Knieklachten
Door de bouw en functie is het kniegewricht een zeer kwetsbaar gewricht. Door veel factoren kan het evenwicht tussen belasting en belastbaarheid verstoord worden. Als de belasting hoger wordt dan de belastbaarheid ontstaan er klachten. De belastbaarheid kan tijdelijk verlaagd zijn na een trauma (ongeval) zoals meniscus- en kniebandletsel. Deze waren bekend als ‘voetbalknie’ maar door het invoeren van de kijkoperatie is het goed mogelijk onderscheid te maken tussen deze twee verschillende letsels.
Meniscusletsel
Het boven- en onderbeen scharnieren in de knie op twee gewrichtsvlakken. Deze worden ieder bedekt met een halvemaanvormige structuur van vezelig kraakbeen. Deze structuren worden de binnen- en buitenmeniscus genoemd. De meniscus heeft drie functies:
- Het vergroten van de gewrichtsvlakken;
- Schokdemper;
- Het versoepelen van de rol- en glijbeweging in de knie.
Het meeste letsel aan de meniscus ontstaat als het lichaam draait en het onderbeen en de voet blijven staan. Hierdoor komt de knie in een maximale rek en komen er abnormaal grote krachten op de menisci waardoor deze kunnen scheuren. Als er een klein stukje van de meniscus los komt in de knie dan kan de knie ‘op slot’ raken door inklemming. De knie kan dan zowel actief als passief niet meer worden bewogen. Dit kan zeer pijnlijk zijn. Bij een gescheurde meniscus zijn de klachten afhankelijk van de grootte en de plaats van de scheur. Een veel voorkomende klacht is dat men het gevoel heeft door de knie te zakken.
Meestal moet er een kijkoperatie aan te pas komen om een duidelijke diagnose te kunnen stellen. Hierbij wordt bekeken of de meniscus gelijmd of gedeeltelijk verwijderd moet worden. Meniscusletsel gaat bijna altijd gepaard met bandenletsel.

________________

[Opdracht A] Wat is volgens de tekst over knieklachten een veelvoorkomende klacht bij een gescheurde meniscus?
[Opdracht B] Zet de tekst over knieklachten voort na de laatste zin.

Verzamelde gegevens:
________________

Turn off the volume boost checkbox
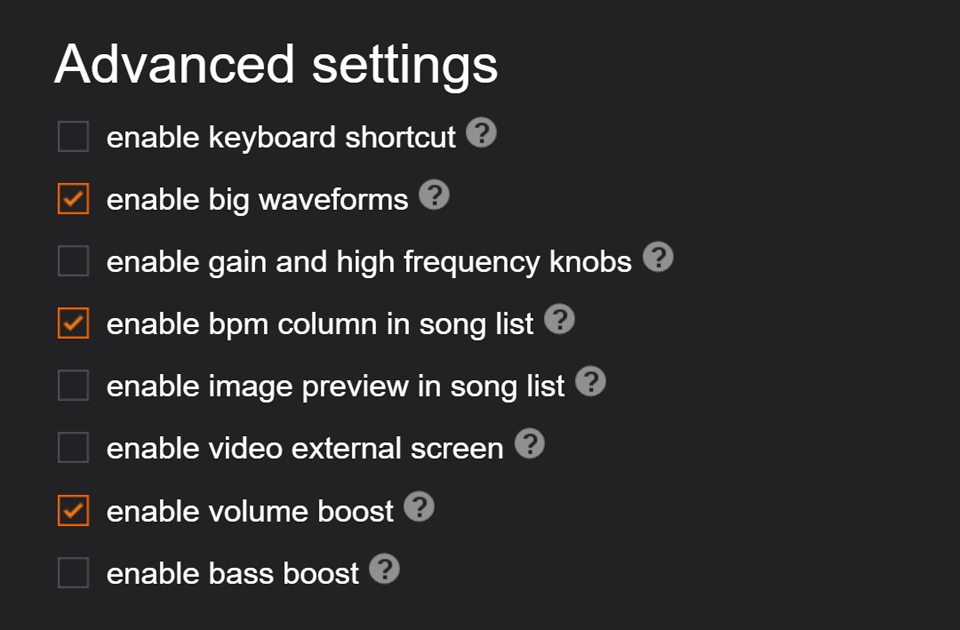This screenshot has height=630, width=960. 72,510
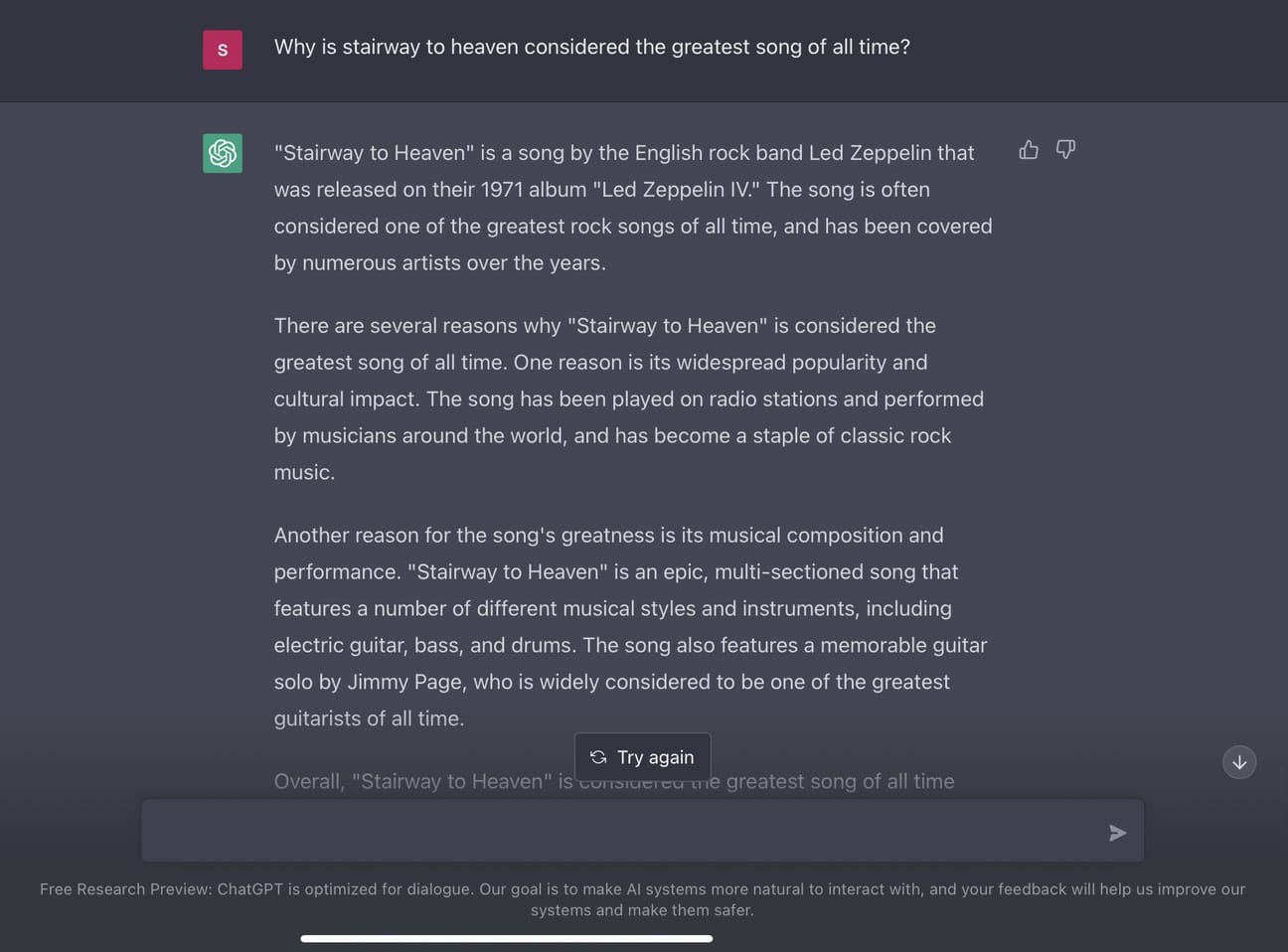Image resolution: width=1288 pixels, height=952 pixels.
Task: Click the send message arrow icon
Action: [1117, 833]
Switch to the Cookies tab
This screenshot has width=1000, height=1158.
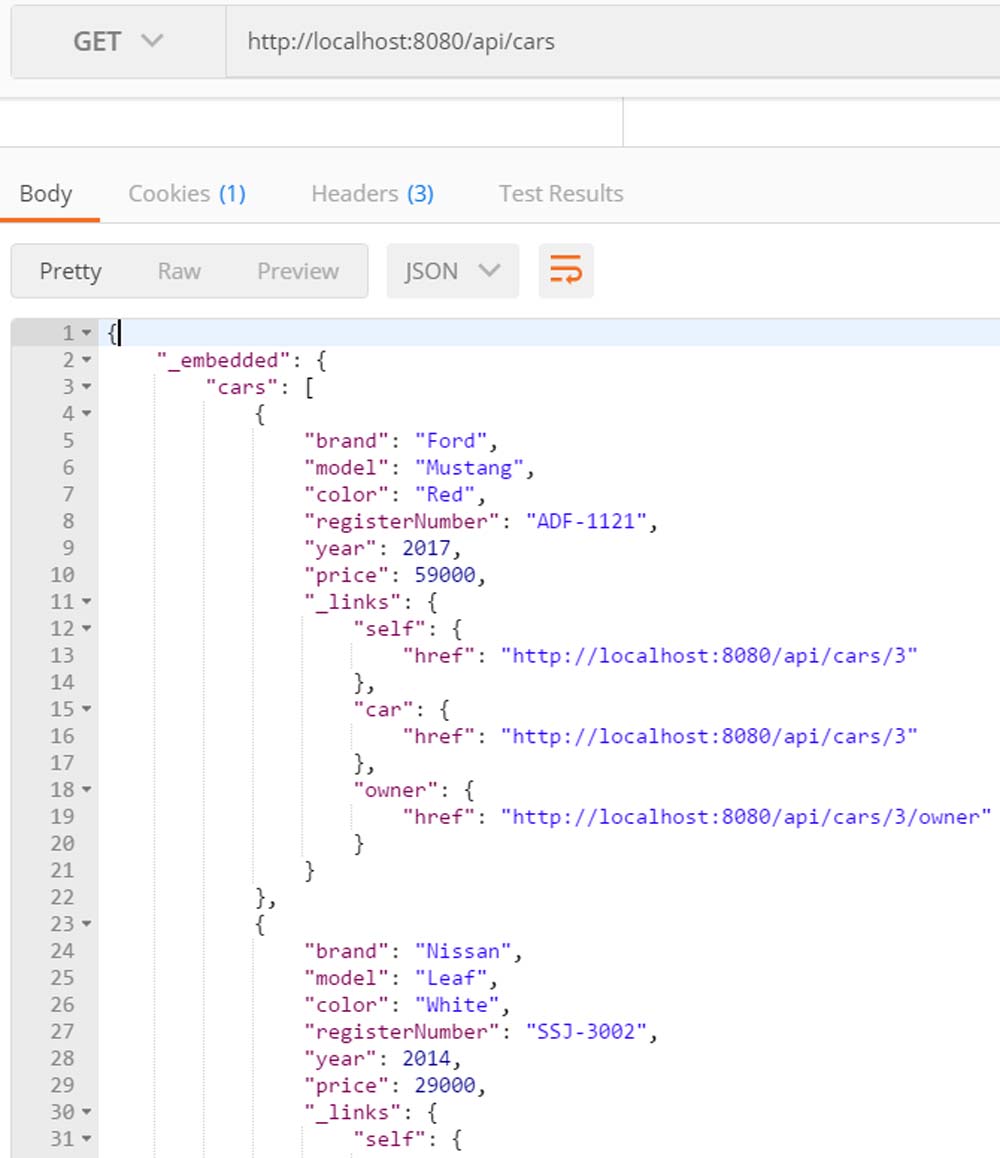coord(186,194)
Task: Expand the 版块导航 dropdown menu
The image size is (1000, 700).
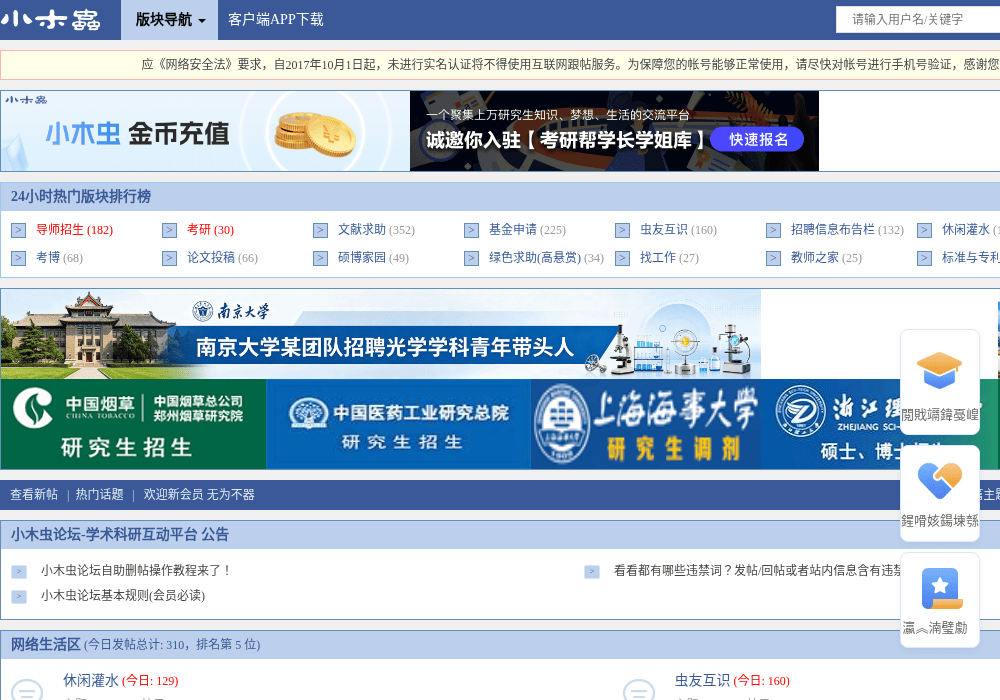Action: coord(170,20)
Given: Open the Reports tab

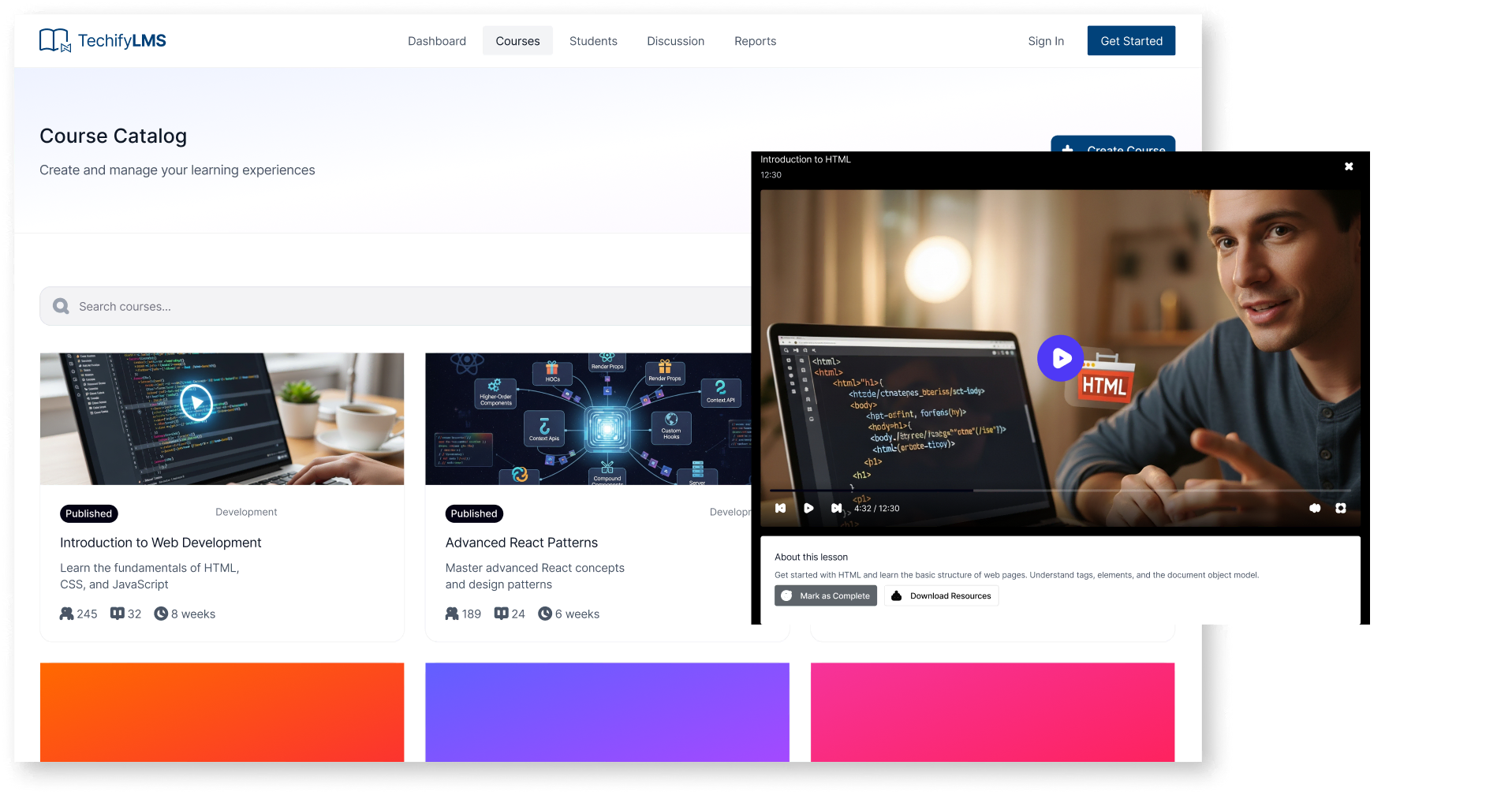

________________

[Antwoord A] Het gevoel door de knie te zakken.

[Antwoord B]
Factoren die bepalend zijn voor een te hoge belasting in de knie
Als de knie beschadigd is, kan een normale belasting al pijnklachten veroorzaken. Overbelasting van een gezonde knie kan eveneens pijnklachten veroorzaken.
De volgende factoren zorgen voor een verkeerde belasting van de knie en kunnen leiden tot een versnelde slijtage van de meniscus:
- Het dragen van verkeerd schoeisel waardoor er een standsverandering komt in de voet en knie;
- Verminderde spierkracht, b.v. na een operatie of langdurige ziekte;
- Toegenomen belasting, b.v. door veel traplopen of fietsen;
- Overgewicht;
- Veranderde trainingsarbeid.
Wat kunt u doen na een trauma?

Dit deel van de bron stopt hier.